Auto suppliers: Do your cost-estimating practices need a tune up?
Do you fully understand the cost drivers in your organization? How they impact profitability and your return on investment? If these answers are anything but a confident, capable "yes," it's time for a tune-up. As OEMs are demanding even greater cost transparency from suppliers, your business's costing and estimating function needs to be top-notch if you want to compete — and win — in today's quickly changing market.
As OEMs demand even greater cost transparency from suppliers, your business's costing and estimating function needs to be top-notch if you want to compete…
Lightweight, electric, autonomous
From autonomy and electrification to weight reduction, industry trends are driving suppliers to reimagine their businesses as vehicle designs evolve in new ways.

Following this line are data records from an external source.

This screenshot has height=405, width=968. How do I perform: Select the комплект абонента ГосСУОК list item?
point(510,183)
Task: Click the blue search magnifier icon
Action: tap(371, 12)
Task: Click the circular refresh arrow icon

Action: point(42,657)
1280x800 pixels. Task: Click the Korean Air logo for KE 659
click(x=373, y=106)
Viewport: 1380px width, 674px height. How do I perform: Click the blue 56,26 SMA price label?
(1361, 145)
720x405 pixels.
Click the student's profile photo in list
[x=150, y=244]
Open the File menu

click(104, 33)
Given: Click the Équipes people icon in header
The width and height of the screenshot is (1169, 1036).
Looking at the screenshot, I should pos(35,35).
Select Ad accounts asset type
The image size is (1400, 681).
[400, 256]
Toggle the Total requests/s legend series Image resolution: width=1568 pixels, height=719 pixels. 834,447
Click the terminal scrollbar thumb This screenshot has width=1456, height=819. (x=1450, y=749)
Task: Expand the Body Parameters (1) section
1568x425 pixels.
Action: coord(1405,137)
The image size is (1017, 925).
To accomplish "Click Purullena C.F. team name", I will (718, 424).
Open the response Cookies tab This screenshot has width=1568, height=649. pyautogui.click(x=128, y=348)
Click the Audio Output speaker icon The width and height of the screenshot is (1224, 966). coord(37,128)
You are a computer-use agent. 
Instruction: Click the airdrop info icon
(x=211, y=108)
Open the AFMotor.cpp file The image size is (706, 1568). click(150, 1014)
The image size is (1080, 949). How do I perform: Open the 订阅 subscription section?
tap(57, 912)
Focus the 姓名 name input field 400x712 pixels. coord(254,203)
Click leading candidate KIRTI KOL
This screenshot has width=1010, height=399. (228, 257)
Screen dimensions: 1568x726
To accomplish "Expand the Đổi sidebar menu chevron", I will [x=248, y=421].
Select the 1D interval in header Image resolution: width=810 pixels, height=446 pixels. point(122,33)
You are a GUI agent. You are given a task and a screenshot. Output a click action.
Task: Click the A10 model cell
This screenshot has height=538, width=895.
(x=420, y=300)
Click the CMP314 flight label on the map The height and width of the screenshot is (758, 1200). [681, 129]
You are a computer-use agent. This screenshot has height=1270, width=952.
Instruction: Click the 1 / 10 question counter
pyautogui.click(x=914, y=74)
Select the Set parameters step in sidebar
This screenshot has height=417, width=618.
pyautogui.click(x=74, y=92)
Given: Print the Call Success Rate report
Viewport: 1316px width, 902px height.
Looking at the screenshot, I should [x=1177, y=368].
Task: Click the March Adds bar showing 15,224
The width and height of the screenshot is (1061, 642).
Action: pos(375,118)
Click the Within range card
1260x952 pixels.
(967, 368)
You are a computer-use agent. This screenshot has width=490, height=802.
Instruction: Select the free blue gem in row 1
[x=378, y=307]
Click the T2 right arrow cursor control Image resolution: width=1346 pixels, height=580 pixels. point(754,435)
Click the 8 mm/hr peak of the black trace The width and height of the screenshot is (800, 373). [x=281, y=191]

If your business has been providing structural components or body panels made of steel, what will the continual focus on lightweighting mean for your volumes in the next five years? The next 10? What if the drivetrain components you supply aren't needed in the growing electric vehicle (EV) market — what will happen to your production volumes in those same time frames? Understanding the risk to your return on investment as you quote new programs will be critical.
There is, of course, a flip side. As the industry moves to greater automation and vehicles require new and different technologies, what opportunities might there be for your business? Suppliers that make parts for conventional rearview mirrors, for example, might look for inspiration at recent innovations in "smart" mirrors, some of which use cameras and displays and integrate GPS and vehicle communication systems. Is your cost-estimating function up to the task of projecting costs, margins, and ROI in areas where you might have limited experience?
As another example, suppliers that can quickly adapt and position themselves to supply new EV components can take advantage of the coming ramp-up. Overall, suppliers that can bring superior engineering and technical resources to their customers will have an advantage. There's plenty of upside and potential for future business. But targeting the right platforms and understanding the potential cost and profit dynamics is critical.
Ensuring investments deliver profitable work
Whether you're concerned about declining volumes or anticipate a ramp-up for new products and programs you're targeting, the questions you must ask are the same: Do I have the ability to compete? What investments in new processes or technologies will I need to make? And how do those investments translate into profitable work and a good return?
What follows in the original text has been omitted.